Set exercise
Copy the biography of Maw-Kuen Wu below word for word, in full.

Excerpt
----

Maw-Kuen Wu (; born December 6, 1949) is a Taiwanese physicist specializing in superconductivity, low-temperature physics, and high-pressure physics. He was a professor of physics at University of Alabama (Huntsville), Columbia University, and National Tsing Hua University, the Director of the Institute of Physics at Academia Sinica, the president of the National Dong Hwa University, and is currently a distinguished research fellow of the Institute of Physics, Academia Sinica.

Life and career
Born in Yuli Township, Hualien County, Wu is an ethnic Hokkien on his paternal side and spent his childhood in Taiwan. He completed his Ph.D. degree at the University of Houston in 1981.

Wu worked as a research scientist at his alma mater for two years, before being taken on as an assistant professor of physics at the University of Alabama in Huntsville, and then subsequently promoted to professor in 1987. Along with Chu Ching-wu and  Jim Ashburn, Wu made the historic discovery of superconductivity above 77 K in YBCO in 1987. According to the Science Citation Index by Web of Science, Wu's 1987 work "Superconductivity at 93 K in a new mixed-phase Y-Ba-Cu-O compound system at ambient pressure" in Physical Review Letters (American Physical Society) has been cited for more than five thousand times by journal articles and considered influential in applied science and business.
Wu was then invited to teach at the National Tsing Hua University, and conduct further research in high-temperature superconductivity.

Maw-Kuen Wu served as Chairman of the R.O.C. National Science Council from 2004 to 2006. In 2018, he was named Minister of Education and resigned after 41 days. Wu was subsequently impeached by the Control Yuan, which charged him with violating the Public Functionary Service Act and the Act on the Recusal of Public Servants Due to Conflict of Interest.

----

Supplied information
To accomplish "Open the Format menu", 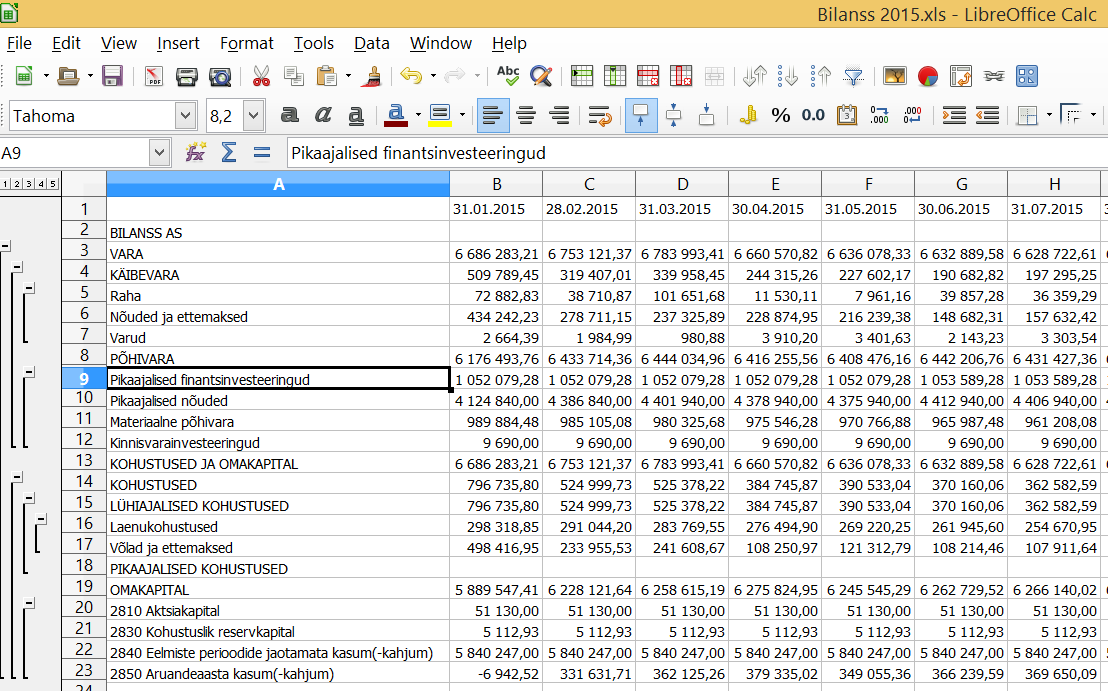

----

Answer to the exercise
Maw-Kuen Wu (; born December 6, 1949) is a Taiwanese physicist specializing in superconductivity, low-temperature physics, and high-pressure physics. He was a professor of physics at University of Alabama (Huntsville), Columbia University, and National Tsing Hua University, the Director of the Institute of Physics at Academia Sinica, the president of the National Dong Hwa University, and is currently a distinguished research fellow of the Institute of Physics, Academia Sinica.

Life and career
Born in Yuli Township, Hualien County, Wu is an ethnic Hokkien on his paternal side and spent his childhood in Taiwan. He completed his Ph.D. degree at the University of Houston in 1981.

Wu worked as a research scientist at his alma mater for two years, before being taken on as an assistant professor of physics at the University of Alabama in Huntsville, and then subsequently promoted to professor in 1987. Along with Chu Ching-wu and  Jim Ashburn, Wu made the historic discovery of superconductivity above 77 K in YBCO in 1987. According to the Science Citation Index by Web of Science, Wu's 1987 work "Superconductivity at 93 K in a new mixed-phase Y-Ba-Cu-O compound system at ambient pressure" in Physical Review Letters (American Physical Society) has been cited for more than five thousand times by journal articles and considered influential in applied science and business.
Wu was then invited to teach at the National Tsing Hua University, and conduct further research in high-temperature superconductivity.

Maw-Kuen Wu served as Chairman of the R.O.C. National Science Council from 2004 to 2006. In 2018, he was named Minister of Education and resigned after 41 days. Wu was subsequently impeached by the Control Yuan, which charged him with violating the Public Functionary Service Act and the Act on the Recusal of Public Servants Due to Conflict of Interest.